The answer may well be a case of rights. There’s certainly something of an arms race going on right now in terms of Dahl adaptations and other adjacent projects.

Timothée Chalamet with director Paul King on the set of Wonka
Timothée Chalamet with director Paul King on the set of Wonka. (Warner Bros.)

Warner snapped up the rights to the Wonka intellectual property from the Roald Dahl Estate way back in 2016 and has been developing the project since then. It is common in the industry for these deals to be time-limited. It’s entirely likely that, in order to keep hold of the lucrative rights, Warner Bros. has to make a movie sooner rather than later.

Meanwhile, Netflix has Taika Waititi helming two animated series based in the world of Charlie and the Chocolate Factory, but the streamer notably avoided mentioning Wonka in their announcement. One series will focus on the Oompa-Loompas, while the other is “based on the world and characters” of the book, rather than being a direct adaptation.

Presumably, these series will feature Wonka in some way, but neither have chosen to foreground the fan favourite character at this early stage. The series are part of a huge deal Netflix has inked with Dahl’s estate, which will see it explore various corners of the late author’s oeuvre in the coming years.

**What to work on:**
**1)** According to the piece on Dahl adaptations, in what year did Warner obtain the Wonka rights from the Roald Dahl Estate?
**2)** Write the next part of the piece on Dahl adaptations, picking up after its final sentence.
The lines after this point come from a separate source.

**Recorded data:**
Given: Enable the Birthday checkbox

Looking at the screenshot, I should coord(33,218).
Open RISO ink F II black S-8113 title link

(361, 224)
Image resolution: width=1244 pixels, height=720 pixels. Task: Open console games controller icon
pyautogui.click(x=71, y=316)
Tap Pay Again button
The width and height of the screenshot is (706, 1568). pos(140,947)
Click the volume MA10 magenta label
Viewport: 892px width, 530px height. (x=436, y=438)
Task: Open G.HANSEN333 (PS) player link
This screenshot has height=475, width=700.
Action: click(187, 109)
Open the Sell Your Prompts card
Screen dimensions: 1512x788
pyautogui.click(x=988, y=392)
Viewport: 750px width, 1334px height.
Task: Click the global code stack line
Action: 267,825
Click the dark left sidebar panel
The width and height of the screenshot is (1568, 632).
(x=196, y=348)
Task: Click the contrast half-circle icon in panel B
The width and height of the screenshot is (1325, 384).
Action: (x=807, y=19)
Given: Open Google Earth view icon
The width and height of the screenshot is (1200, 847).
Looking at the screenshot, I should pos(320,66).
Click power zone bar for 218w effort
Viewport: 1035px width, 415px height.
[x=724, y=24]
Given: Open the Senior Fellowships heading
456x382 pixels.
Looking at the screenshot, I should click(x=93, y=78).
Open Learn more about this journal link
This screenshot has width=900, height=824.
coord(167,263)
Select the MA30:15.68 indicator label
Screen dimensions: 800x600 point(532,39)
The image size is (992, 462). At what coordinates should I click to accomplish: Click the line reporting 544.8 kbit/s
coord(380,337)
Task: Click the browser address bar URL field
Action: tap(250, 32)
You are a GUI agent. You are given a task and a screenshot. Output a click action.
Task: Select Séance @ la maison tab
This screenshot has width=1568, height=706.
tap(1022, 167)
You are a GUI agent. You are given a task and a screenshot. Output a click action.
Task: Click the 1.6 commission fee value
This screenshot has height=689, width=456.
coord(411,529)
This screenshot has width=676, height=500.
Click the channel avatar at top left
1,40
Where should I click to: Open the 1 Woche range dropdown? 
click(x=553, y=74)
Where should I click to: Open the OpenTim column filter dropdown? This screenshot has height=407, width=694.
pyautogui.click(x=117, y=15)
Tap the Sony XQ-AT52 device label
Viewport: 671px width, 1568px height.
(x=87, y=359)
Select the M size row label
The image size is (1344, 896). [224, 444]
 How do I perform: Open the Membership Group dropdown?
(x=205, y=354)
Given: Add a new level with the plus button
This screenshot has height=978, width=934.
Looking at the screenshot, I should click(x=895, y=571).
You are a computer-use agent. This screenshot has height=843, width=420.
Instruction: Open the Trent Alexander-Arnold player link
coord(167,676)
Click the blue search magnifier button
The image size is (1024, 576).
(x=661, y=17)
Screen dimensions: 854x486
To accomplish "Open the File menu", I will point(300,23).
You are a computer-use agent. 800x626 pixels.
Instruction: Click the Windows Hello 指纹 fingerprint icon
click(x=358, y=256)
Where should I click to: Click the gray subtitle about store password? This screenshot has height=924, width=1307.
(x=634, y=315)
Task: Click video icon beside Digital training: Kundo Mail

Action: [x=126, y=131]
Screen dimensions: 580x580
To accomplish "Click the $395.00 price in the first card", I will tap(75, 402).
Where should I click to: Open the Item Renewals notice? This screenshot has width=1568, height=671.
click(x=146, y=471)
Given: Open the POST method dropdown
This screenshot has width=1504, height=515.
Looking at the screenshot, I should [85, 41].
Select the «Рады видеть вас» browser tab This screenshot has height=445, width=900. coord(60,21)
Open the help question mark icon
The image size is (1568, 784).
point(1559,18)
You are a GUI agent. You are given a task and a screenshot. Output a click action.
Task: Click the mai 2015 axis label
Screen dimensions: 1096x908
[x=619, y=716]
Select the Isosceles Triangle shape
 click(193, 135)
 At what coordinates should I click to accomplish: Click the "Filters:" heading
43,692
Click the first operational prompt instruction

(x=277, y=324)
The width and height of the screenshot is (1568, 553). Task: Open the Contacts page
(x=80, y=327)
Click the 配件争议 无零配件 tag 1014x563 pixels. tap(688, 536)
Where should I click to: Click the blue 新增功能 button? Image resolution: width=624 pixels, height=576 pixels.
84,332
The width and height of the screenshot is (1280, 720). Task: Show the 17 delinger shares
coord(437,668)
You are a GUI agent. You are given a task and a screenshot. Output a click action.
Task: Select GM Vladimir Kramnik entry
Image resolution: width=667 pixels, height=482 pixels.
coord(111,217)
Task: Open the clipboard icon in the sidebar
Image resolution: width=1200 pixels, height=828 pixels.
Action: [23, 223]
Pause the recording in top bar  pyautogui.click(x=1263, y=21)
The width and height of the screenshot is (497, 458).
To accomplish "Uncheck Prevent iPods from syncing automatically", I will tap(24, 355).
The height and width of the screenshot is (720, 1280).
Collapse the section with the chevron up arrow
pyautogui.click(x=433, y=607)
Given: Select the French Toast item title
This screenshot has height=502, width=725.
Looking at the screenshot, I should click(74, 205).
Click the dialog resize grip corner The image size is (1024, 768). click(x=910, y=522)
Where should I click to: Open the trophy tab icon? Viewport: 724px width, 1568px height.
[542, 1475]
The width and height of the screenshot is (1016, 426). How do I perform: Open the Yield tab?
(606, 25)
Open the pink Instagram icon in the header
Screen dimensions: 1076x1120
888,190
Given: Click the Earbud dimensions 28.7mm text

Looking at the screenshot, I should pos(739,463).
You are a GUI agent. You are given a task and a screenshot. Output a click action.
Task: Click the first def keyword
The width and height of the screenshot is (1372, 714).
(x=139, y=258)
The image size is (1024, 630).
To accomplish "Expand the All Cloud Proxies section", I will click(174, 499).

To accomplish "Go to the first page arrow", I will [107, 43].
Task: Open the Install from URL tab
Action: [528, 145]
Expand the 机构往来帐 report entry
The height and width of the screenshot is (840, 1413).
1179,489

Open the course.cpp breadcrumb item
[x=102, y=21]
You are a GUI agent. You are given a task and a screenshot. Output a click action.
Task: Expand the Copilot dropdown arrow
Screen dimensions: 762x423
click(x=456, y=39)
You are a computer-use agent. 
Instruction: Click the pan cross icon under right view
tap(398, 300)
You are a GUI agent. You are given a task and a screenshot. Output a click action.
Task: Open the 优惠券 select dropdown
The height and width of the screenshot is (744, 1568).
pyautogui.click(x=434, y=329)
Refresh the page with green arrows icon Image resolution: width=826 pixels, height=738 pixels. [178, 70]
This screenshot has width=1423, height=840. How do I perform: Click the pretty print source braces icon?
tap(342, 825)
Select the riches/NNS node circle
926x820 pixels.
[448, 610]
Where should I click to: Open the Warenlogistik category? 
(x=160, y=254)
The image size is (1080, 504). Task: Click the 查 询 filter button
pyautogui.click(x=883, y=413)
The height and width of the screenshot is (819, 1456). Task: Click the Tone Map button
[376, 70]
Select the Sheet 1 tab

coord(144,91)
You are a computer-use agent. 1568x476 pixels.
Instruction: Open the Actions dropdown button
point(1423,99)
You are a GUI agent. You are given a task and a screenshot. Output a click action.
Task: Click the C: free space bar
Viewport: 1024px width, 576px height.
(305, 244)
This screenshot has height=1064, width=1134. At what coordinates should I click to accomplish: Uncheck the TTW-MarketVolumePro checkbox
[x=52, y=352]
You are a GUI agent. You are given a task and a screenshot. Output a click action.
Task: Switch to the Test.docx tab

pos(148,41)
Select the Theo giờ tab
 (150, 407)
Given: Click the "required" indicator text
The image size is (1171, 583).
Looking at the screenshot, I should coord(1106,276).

**Outputs in order:**
**1)** In 2016.

**2)**
They already globally distributed the recent adaptation of the Matilda stage musical and have dozens of animated series planned as part of their deal. Earlier this year, we were treated to a handful of short adaptations of Roald Dahl stories from filmmaker Wes Anderson, further showcasing the streamer's commitment to bringing the author's work to life.

Gene Wilder as Willy Wonka in the film Willy Wonka & the Chocolate Factory
Gene Wilder previously Willy Wonka in the 1971 film. (Silver Screen Collection/Getty Images)

The list of properties Netflix has secured rights to is hefty and includes many of Dahl’s most beloved works, from The Twits to The BFG and George’s Marvellous Medicine. Notable by its absence is The Witches, which is also a Warner Bros. property — as shown by 2020’s critically-slammed outing for Anne Hathaway as the grotesque Grand High Witch. Also absent is James and the Giant Peach, perhaps as a result of the fact Disney is developing a live-action adaptation with director Sam Mendes attached, following up its 1996 animated effort.

If indeed expiring rights motivated the production of 2023’s Wonka project, this would be the latest manifestation of a common Hollywood practice. Time and time again, studios have made films in a time-sensitive way in order to maintain their grasp on potentially lucrative IPs.

Sony’s Amazing Spider-Man movies were widely reported as a consequence of the rights being liable to revert to Marvel — which was now inevitably going to make use of them as part of the MCU — rather than any degree of creative certainty. Given how much money Sony now makes by working with Marvel on Spidey, it’s difficult to disagree with their desire to hold on to those rights at all costs.

Tom Holland as Spider-Man
Marvel heroes such are Spider-Man are among the most lucrative Hollywood IPs. (Sony Pictures)

The same time-sensitive creative hurry was true of both the dirt-cheap 1994 Fantastic Four movie and Josh Trank’s reviled 2015 reboot. Perhaps the most egregious recent example is the 2011 horror sequel Hellraiser: Revelations.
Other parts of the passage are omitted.